Contact form submissions are retained for 24 months after the date of submission, unless an ongoing relationship or correspondence requires extended retention. Data will be deleted sooner upon request.

2.5 Event registration

Nature and purpose of processing:

When you register for SHBEN events (including seminars, workshops, sandpits, and conferences), we collect your name, email address, organisation, professional role, and any additional information you provide (such as dietary requirements or accessibility needs). This data is processed to manage event registrations, send joining instructions, accommodate specific needs, and provide follow-up materials.

Legal basis:

The data is processed for the implementation of pre-contractual or contractual measures (Art. 6 para. 1 lit. b UK GDPR) and to protect our legitimate interests (Art. 6 para. 1 lit. f UK GDPR) in organising and delivering events that facilitate knowledge exchange and collaboration.

Recipients:

The recipients of the data are technical service providers responsible for event management platforms. As processors, the service providers are obliged to process the data only within the scope of our instructions. Event registration data may be shared with co-hosting organisations or venues where necessary for event delivery.

Transfer to third countries:

[To be completed based on your chosen event management platform]

Retention period:

Event registration data is retained for 12 months following the event date to enable follow-up communications and evaluation. Data will be deleted sooner upon request.

2.6 Research opportunities and applications

Nature and purpose of processing:

When you apply for research opportunities advertised through SHBEN (including rapid response research calls, studentships, fellowships, secondments, or collaboration calls), we collect your CV, academic qualifications, professional experience, contact details, and any supporting documents you provide. This data is processed to assess applications and facilitate the selection process.

Legal basis:

The data is processed for the implementation of pre-contractual measures (Art. 6 para. 1 lit. b UK GDPR) and to protect our legitimate interests (Art. 6 para. 1 lit. f UK GDPR) in identifying suitable candidates for research opportunities.

Recipients:

Application data is shared with relevant selection panels, which may include representatives from NHS Scotland Assure, academic partners, and other stakeholders involved in the specific opportunity. All recipients are bound by confidentiality obligations.

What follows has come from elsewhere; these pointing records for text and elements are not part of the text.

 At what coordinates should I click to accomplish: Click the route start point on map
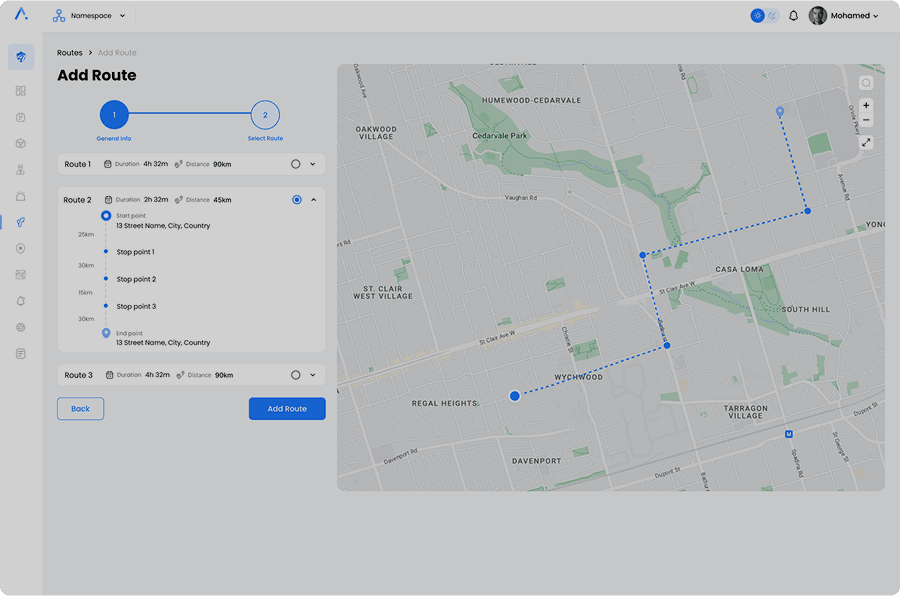coord(515,396)
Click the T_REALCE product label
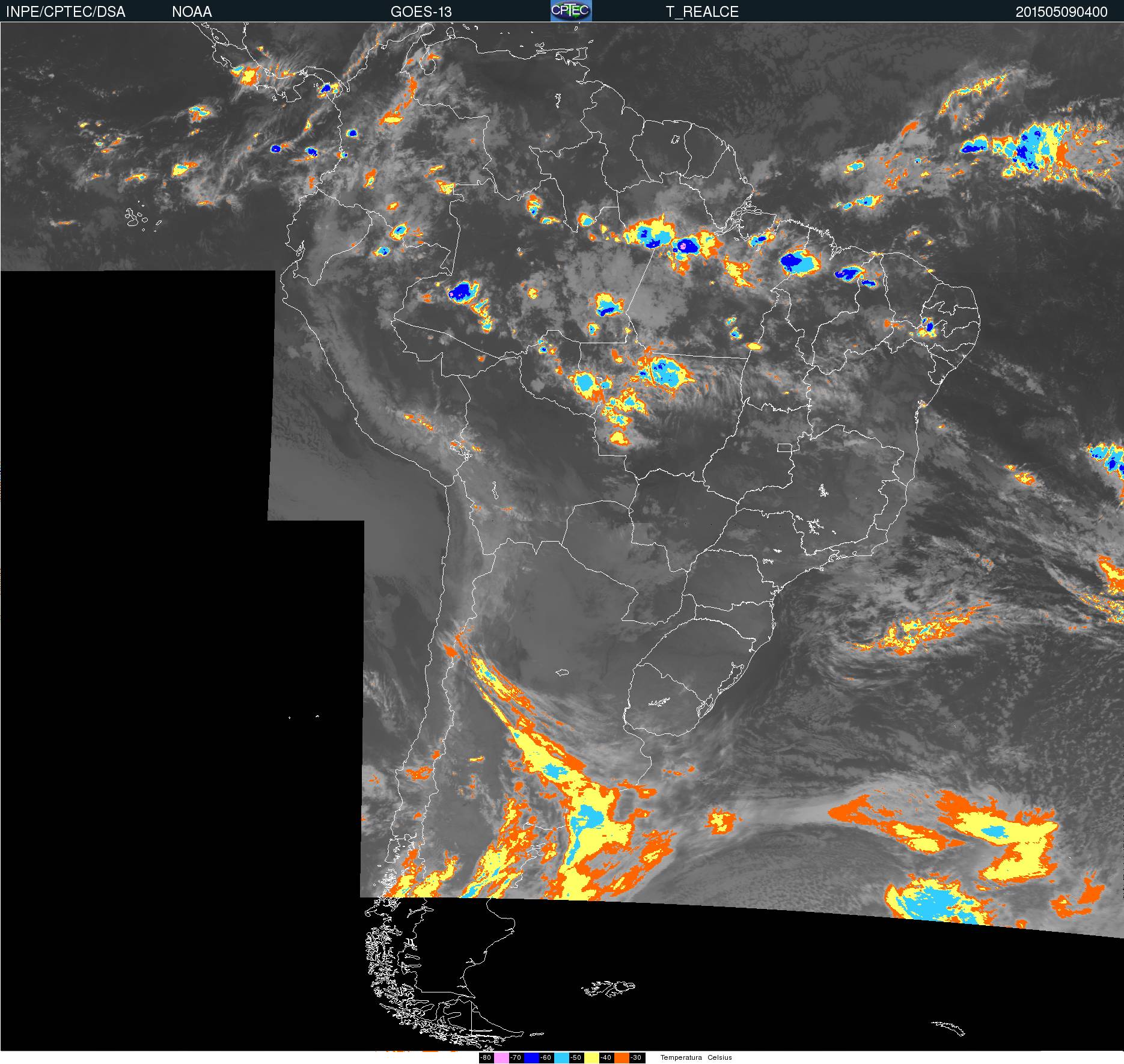The image size is (1124, 1064). coord(702,12)
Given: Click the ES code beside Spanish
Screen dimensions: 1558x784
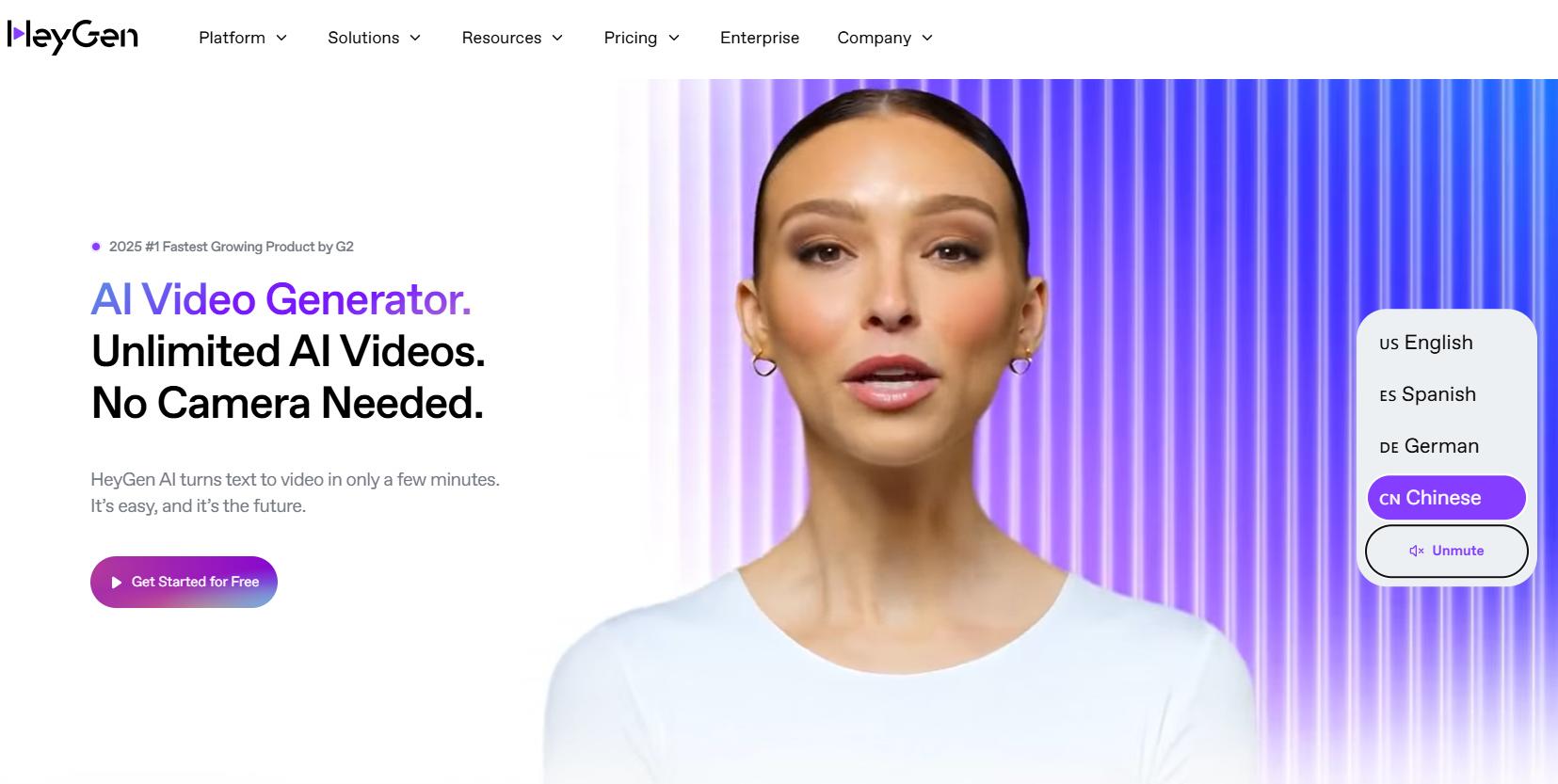Looking at the screenshot, I should [1388, 396].
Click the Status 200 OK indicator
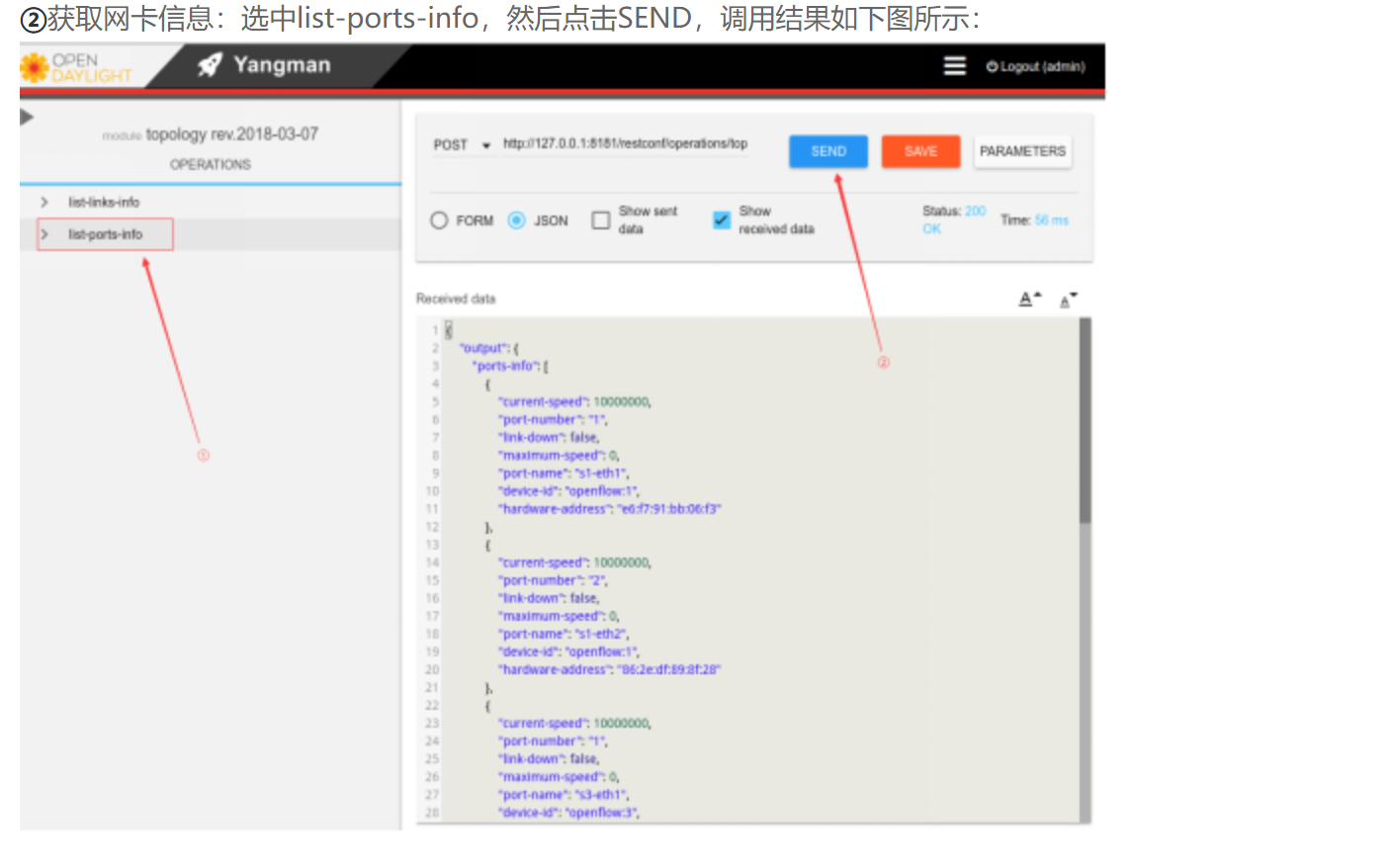The height and width of the screenshot is (868, 1390). 952,219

Transfer to third countries:

Application data is not transferred to third countries.

Retention period:

Successful applications are retained in accordance with NHS Scotland Assure’s record retention policies. Unsuccessful applications are retained for 12 months following the selection decision, after which they are securely deleted unless you have consented to be kept on file for future opportunities.

2.7 Website analysis

Nature and purpose of data processing:

This website uses cookie-based technologies to help us better understand how the website is used and how we can further optimise it for the benefit of performance and user experience. We do this by compiling reports about activity on the website that do not identify specific individuals. Analytics cookies process your IP address and data about usage behaviour on our website (e.g. which pages were visited and which links were clicked) for this purpose.

Legal basis:

The processing is carried out with your consent in accordance with Art. 6 para. 1 lit. a UK GDPR.

You can find more information under the item “Cookies”.